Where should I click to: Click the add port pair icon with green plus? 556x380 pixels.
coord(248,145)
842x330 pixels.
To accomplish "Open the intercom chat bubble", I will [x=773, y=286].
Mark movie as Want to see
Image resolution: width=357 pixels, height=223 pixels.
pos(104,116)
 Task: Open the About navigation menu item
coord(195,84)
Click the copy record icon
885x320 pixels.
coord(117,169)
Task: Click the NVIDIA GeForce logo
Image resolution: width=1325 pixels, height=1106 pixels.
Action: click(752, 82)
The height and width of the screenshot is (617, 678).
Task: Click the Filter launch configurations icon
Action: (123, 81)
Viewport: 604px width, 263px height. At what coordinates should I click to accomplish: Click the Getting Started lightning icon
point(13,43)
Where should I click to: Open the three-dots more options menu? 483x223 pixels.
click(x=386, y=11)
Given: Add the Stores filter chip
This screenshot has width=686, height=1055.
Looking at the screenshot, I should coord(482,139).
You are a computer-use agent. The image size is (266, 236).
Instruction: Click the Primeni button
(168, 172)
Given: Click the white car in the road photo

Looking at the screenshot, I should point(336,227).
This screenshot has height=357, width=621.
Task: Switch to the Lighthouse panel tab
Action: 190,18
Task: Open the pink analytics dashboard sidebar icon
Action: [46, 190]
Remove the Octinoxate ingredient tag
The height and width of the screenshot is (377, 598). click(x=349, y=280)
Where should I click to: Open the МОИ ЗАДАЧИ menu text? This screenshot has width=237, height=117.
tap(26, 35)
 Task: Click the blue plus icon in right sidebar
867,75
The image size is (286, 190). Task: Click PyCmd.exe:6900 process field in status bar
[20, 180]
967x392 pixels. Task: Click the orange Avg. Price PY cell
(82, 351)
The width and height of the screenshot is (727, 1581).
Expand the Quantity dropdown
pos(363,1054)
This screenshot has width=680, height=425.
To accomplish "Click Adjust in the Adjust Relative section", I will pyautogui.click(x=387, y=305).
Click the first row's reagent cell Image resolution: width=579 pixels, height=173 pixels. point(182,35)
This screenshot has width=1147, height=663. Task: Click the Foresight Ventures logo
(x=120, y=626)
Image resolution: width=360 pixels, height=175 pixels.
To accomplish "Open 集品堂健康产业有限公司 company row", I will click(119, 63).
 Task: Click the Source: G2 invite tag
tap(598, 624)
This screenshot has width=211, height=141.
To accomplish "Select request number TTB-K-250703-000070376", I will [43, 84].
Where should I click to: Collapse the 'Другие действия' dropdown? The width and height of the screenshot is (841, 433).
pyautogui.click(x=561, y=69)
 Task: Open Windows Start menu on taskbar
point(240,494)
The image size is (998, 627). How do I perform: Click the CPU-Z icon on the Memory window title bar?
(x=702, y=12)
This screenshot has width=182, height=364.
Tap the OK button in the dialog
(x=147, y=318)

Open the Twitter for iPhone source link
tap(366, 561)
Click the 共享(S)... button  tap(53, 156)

**What is needed**
Could you write out every entry above exactly as it appears?

**Solution to the problem**
Where should I click to: Click the add port pair icon with green plus? 556x380 pixels.
coord(248,145)
842x330 pixels.
To accomplish "Open the intercom chat bubble", I will [x=773, y=286].
Mark movie as Want to see
Image resolution: width=357 pixels, height=223 pixels.
pos(104,116)
 Task: Open the About navigation menu item
coord(195,84)
Click the copy record icon
885x320 pixels.
coord(117,169)
Task: Click the NVIDIA GeForce logo
Image resolution: width=1325 pixels, height=1106 pixels.
Action: click(752, 82)
The height and width of the screenshot is (617, 678).
Task: Click the Filter launch configurations icon
Action: (123, 81)
Viewport: 604px width, 263px height. At what coordinates should I click to accomplish: Click the Getting Started lightning icon
point(13,43)
Where should I click to: Open the three-dots more options menu? 483x223 pixels.
click(x=386, y=11)
Given: Add the Stores filter chip
This screenshot has width=686, height=1055.
Looking at the screenshot, I should coord(482,139).
You are a computer-use agent. The image size is (266, 236).
Instruction: Click the Primeni button
(168, 172)
Given: Click the white car in the road photo

Looking at the screenshot, I should point(336,227).
This screenshot has height=357, width=621.
Task: Switch to the Lighthouse panel tab
Action: 190,18
Task: Open the pink analytics dashboard sidebar icon
Action: [46, 190]
Remove the Octinoxate ingredient tag
The height and width of the screenshot is (377, 598). click(x=349, y=280)
Where should I click to: Open the МОИ ЗАДАЧИ menu text? This screenshot has width=237, height=117.
tap(26, 35)
 Task: Click the blue plus icon in right sidebar
867,75
The image size is (286, 190). Task: Click PyCmd.exe:6900 process field in status bar
[20, 180]
967x392 pixels. Task: Click the orange Avg. Price PY cell
(82, 351)
The width and height of the screenshot is (727, 1581).
Expand the Quantity dropdown
pos(363,1054)
This screenshot has width=680, height=425.
To accomplish "Click Adjust in the Adjust Relative section", I will pyautogui.click(x=387, y=305).
Click the first row's reagent cell Image resolution: width=579 pixels, height=173 pixels. point(182,35)
This screenshot has width=1147, height=663. Task: Click the Foresight Ventures logo
(x=120, y=626)
Image resolution: width=360 pixels, height=175 pixels.
To accomplish "Open 集品堂健康产业有限公司 company row", I will click(119, 63).
 Task: Click the Source: G2 invite tag
tap(598, 624)
This screenshot has width=211, height=141.
To accomplish "Select request number TTB-K-250703-000070376", I will [43, 84].
Where should I click to: Collapse the 'Другие действия' dropdown? The width and height of the screenshot is (841, 433).
pyautogui.click(x=561, y=69)
 Task: Open Windows Start menu on taskbar
point(240,494)
The image size is (998, 627). How do I perform: Click the CPU-Z icon on the Memory window title bar?
(x=702, y=12)
This screenshot has width=182, height=364.
Tap the OK button in the dialog
(x=147, y=318)

Open the Twitter for iPhone source link
tap(366, 561)
Click the 共享(S)... button  tap(53, 156)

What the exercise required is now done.